David Thodey, the Australian businessman who spearheaded an influential review of the Australian Public Service (APS), is to lead an audit of the government’s myGov site.
Launched in 2013, MyGov is Australia’s largest authenticated digital platform. It has 25 million linked accounts and typically records more than a million sign-ins every 24 hours. Providing Australian citizens with key support and services, it was instrumental in the Australia’s response to the COVID-19 pandemic. The aim of the audit is to identify areas where myGov’s reliability and functionality could be improved for a better user experience.
Thodey will head up a panel of experts that includes Ed Santow, Australia’s human rights commissioner, Australia’s eSafety commissioner Julie Inman Grant, social epidemiologist Emily Banks and Amit Singh, ex head of Uber’s global economic policy team.
Read more: Australian agencies ‘struggling to make data-driven decisions’
The audit is also expected to involve consultations with the public service and users of myGov, as well as states, territories and relevant peak bodies or special interest groups.
Thodey said in a statement that he was “pleased to be leading [a] team of diverse and very capable Australian leaders”, adding that each offered exceptional expertise across a range of fields.
The panel will report on its audit by the end of 2022. A two-year programme currently in play to improve the government site meanwhile is expected to conclude midway through next year.
Leading Australian Public Service review
Formerly the CEO of Australian telecommunications firm Telstra, Thodey led a 2019 independent review of the APS, now referred to the ‘Thodey Review’. The review, commissioned by former Australian prime minister Malcolm Turnbull, was considered the most significant review of the APS in 40 years of government.
Among the review’s findings were several ways in which APS was deemed “ill-prepared to grasp the opportunities of the future”. The review also criticised APS for lacking “a clear unified purpose”, a problem it attributed in part to APS’s excessive internal focus. The report also highlighted “long-running underinvestment in the APS’s people, capital and digital capability”, as well as a siloed culture resulting in “rigid hierarchies and bureaucratic rules [that] create barriers to effective delivery”. The review set a precedent for reforms to public services in Australian government.
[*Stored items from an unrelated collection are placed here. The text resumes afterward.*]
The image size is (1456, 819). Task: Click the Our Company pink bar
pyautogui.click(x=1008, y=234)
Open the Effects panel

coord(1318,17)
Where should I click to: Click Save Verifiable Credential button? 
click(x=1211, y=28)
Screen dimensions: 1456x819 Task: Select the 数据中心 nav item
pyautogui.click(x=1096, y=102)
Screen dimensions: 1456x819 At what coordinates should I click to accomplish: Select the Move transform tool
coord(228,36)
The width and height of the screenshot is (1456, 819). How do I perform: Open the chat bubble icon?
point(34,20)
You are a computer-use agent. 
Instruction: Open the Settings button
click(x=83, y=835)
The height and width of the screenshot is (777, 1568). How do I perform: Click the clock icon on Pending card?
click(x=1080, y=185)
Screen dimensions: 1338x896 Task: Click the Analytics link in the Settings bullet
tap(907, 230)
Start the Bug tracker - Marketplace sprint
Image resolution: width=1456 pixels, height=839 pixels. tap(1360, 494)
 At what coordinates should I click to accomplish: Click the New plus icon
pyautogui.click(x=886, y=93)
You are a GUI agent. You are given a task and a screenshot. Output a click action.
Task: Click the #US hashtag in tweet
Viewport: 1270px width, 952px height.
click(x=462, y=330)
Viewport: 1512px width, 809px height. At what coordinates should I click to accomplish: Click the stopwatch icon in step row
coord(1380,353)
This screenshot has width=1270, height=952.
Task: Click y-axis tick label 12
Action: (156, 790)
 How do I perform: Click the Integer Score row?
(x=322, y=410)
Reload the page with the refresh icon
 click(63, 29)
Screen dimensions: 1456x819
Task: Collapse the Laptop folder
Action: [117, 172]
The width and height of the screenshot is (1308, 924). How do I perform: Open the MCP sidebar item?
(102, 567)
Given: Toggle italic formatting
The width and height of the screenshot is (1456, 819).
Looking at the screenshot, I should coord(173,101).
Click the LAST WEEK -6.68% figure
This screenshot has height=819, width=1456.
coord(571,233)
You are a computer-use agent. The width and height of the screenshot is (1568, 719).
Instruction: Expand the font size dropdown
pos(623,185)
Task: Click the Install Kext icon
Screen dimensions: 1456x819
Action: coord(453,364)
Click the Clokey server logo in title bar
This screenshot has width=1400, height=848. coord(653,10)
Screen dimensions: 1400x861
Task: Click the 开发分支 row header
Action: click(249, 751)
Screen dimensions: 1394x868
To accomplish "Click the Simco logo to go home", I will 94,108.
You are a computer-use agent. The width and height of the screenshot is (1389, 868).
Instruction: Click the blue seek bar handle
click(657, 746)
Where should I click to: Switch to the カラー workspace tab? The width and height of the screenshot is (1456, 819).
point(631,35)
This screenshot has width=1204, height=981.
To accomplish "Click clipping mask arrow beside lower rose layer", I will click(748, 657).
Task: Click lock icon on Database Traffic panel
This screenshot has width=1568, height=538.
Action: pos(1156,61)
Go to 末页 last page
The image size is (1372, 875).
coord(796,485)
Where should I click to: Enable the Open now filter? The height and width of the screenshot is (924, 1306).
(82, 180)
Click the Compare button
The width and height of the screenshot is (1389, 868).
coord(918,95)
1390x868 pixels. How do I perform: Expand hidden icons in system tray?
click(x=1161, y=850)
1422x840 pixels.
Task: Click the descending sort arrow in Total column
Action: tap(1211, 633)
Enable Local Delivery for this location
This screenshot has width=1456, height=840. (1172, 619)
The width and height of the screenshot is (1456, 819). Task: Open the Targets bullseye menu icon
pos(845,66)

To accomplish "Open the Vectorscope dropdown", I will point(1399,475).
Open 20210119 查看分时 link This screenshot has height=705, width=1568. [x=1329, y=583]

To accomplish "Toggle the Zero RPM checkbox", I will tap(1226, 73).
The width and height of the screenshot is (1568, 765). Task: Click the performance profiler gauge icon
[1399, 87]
In 2021, another independent review of hierarchies within the APS recommended that senior structures be brought up to date, and that APS invest “urgently” in the capability of future leaders.
Read more: ‘Urgent’ need to streamline Australian Public Service, review finds
Bill Shorten, Australia’s government services minister, praised the recommendations in the 2019 review, saying that they constituted a fresh set of principles for applying digital technologies to attain the highest standards of service delivery.
Shorten said that the “these pillars” of service delivery outlined in the review – putting people at the centre of design, having a single access point to all government services, and creating a seamless user experience – were all important factors in the future development of the MyGov platform.
He said Thodey would bring extensive global and multi-sector experience his role as auditor, along with a strong interest in the customer-centred business transformation.
Touching finally on the trajectory of plans to improve digital government services, Shorten said that while significant updates to myGov had already been made “the evolution of [the platform] into a service that truly unifies government digital services — to make life easier for Australians — will be constantly improved”.